Color vision deficiency(CVD) is a disability that affects millions of people in the world and that has an effect on the perceiver of color when it comes to distinguishing colors in their daily activities like drawing clothes and differentiating objects. Although the recent developments in computer vision made it possible to apply the assistive technology to color-blind users, many of the existing systems rely on simple color perception and do not customize and provide context-sensitive input. As introduced in this paper, ColorInsightX is an AI-based assistive system that offers convenience to people with CVD in terms of accessibility. The proposed system will combine the Farnsworth Munsell 100 Hue Test to identify the approach of the type of color vision deficiency and confusion axis of the user, ZOLO-Tiny object detector which is also based on the YOLO architecture, and color extraction algorithms to identify the dominant colors. As a visual accessibility measure, the system also has Daltonization based color correction that produces custom visuals depending on the users color perception profile. This system is developed with the help of react native in the front-end and FastAI in the back-end so that color recognition and object-detection via camera can be done in real time. There are also text-to-speech feedback which gives audio feedback on objects and colors found and a rule-based outfit suggestion module which will aid in the user choosing outfits that are notable.

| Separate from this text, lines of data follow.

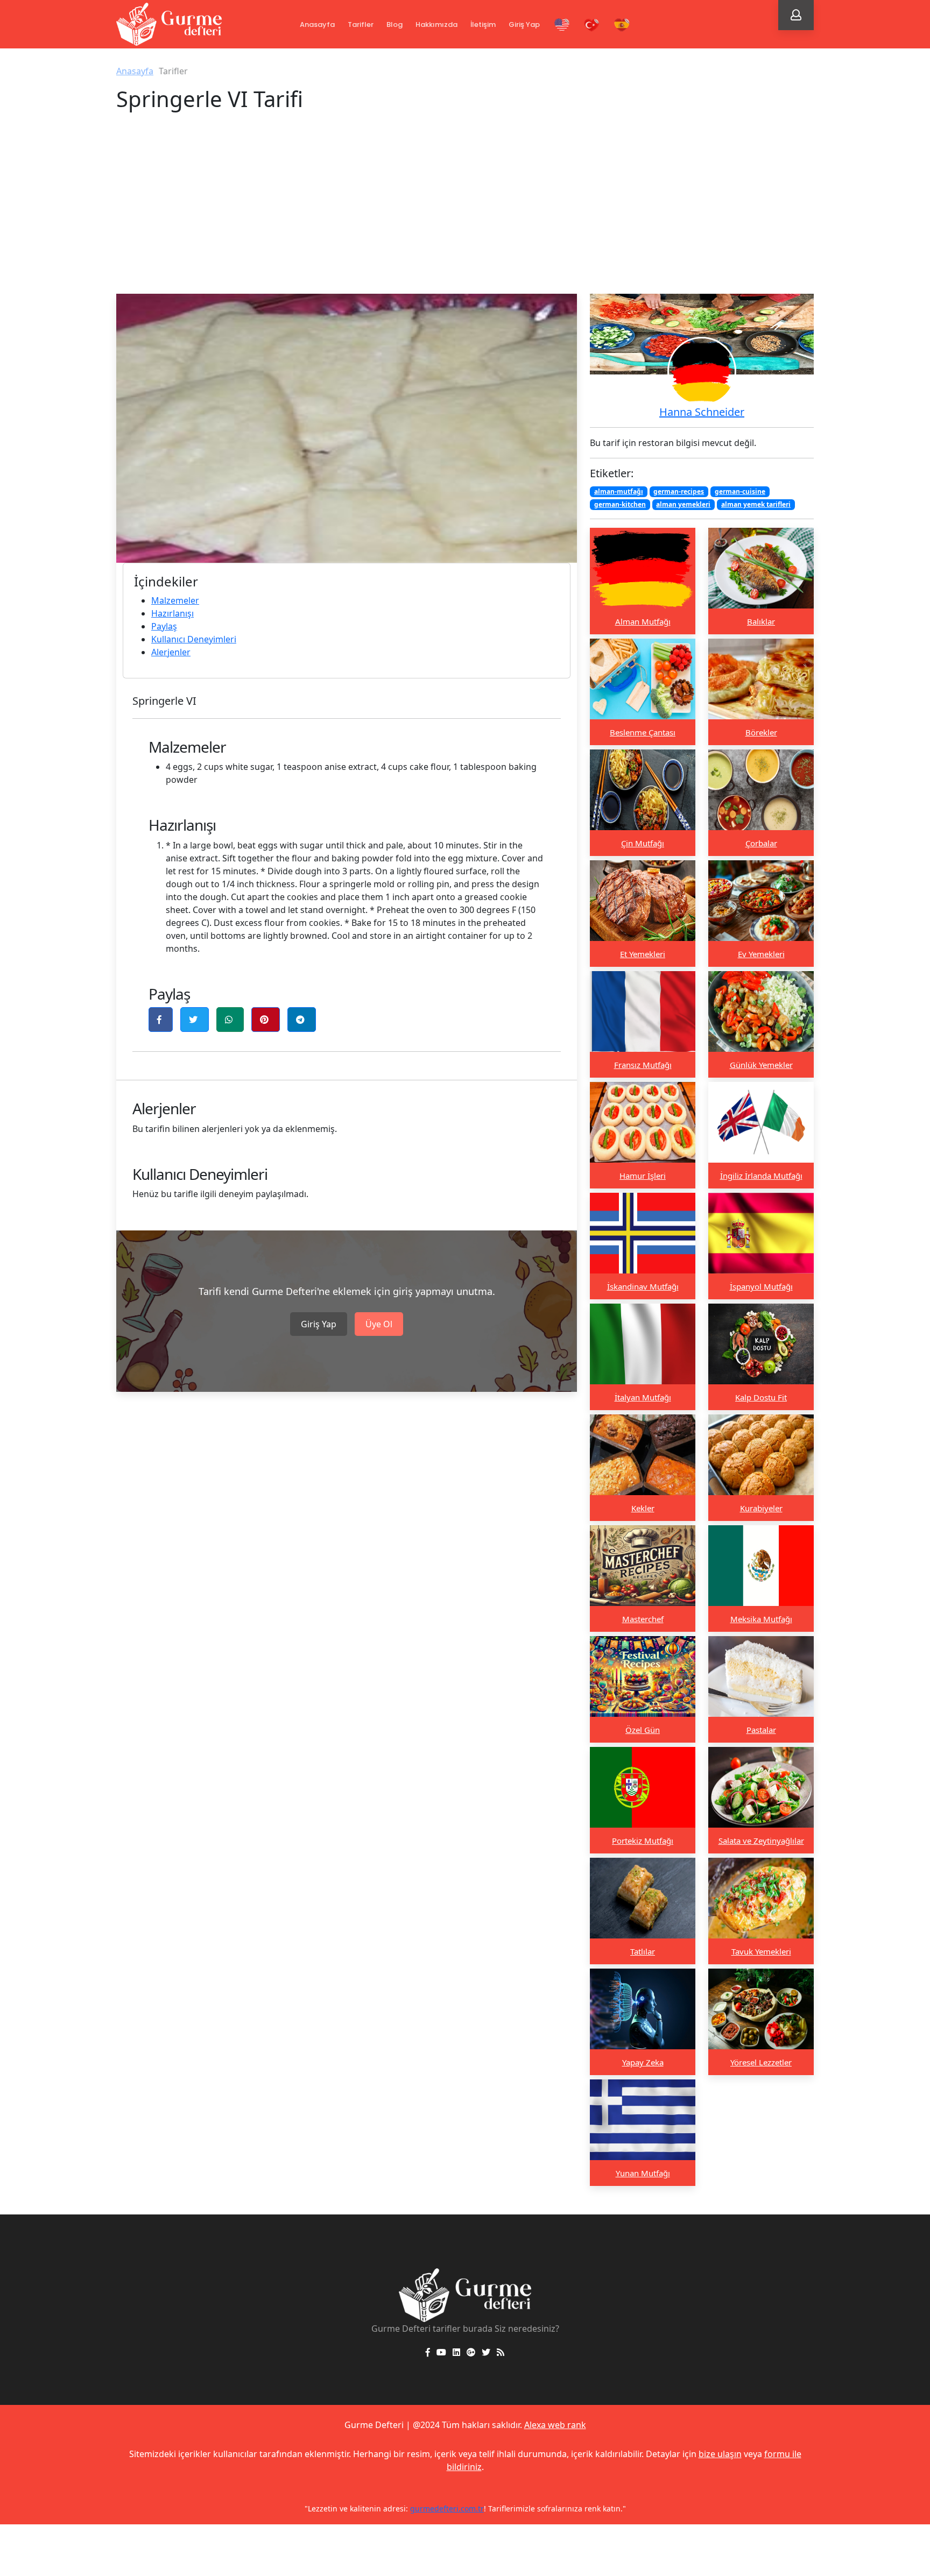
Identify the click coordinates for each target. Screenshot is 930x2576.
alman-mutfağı (618, 491)
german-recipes (678, 491)
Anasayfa (317, 24)
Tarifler (361, 24)
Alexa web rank (555, 2425)
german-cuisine (740, 491)
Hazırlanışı (172, 613)
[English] (562, 25)
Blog (394, 24)
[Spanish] (622, 25)
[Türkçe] (592, 25)
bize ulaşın (720, 2454)
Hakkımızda (436, 24)
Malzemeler (175, 600)
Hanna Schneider (701, 412)
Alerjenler (171, 652)
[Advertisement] (465, 213)
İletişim (483, 24)
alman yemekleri (683, 504)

ColorInsightX provides a context-dependent, individualized, and multi- modal assistive technology as compared to the conventional color recognition applications; this enablespeople with color vision deficiency to gain greater independence and usability

How to Cite this Paper

Patnaik, S., Mishra, B. P., Patro, P. K., Rao, P. S. K. & Mahakuda, S. (2026). ColorInsightX: A Personalized AI-Powered Mobile Assistive System for Color Vision Deficiency Using Object Detection and Daltonization. International Journal of Creative and Open Research in Engineering and Management, <i>02</i>(03). https://doi.org/10.55041/ijcope.v2i3.146

Patnaik, Srinivas, et al.. "ColorInsightX: A Personalized AI-Powered Mobile Assistive System for Color Vision Deficiency Using Object Detection and Daltonization." International Journal of Creative and Open Research in Engineering and Management, vol. 02, no. 03, 2026, pp. . doi:https://doi.org/10.55041/ijcope.v2i3.146.

Patnaik, Srinivas,Bhabani Mishra,Purab Patro,P Rao, and Sritam Mahakuda. "ColorInsightX: A Personalized AI-Powered Mobile Assistive System for Color Vision Deficiency Using Object Detection and Daltonization." International Journal of Creative and Open Research in Engineering and Management 02, no. 03 (2026). https://doi.org/https://doi.org/10.55041/ijcope.v2i3.146.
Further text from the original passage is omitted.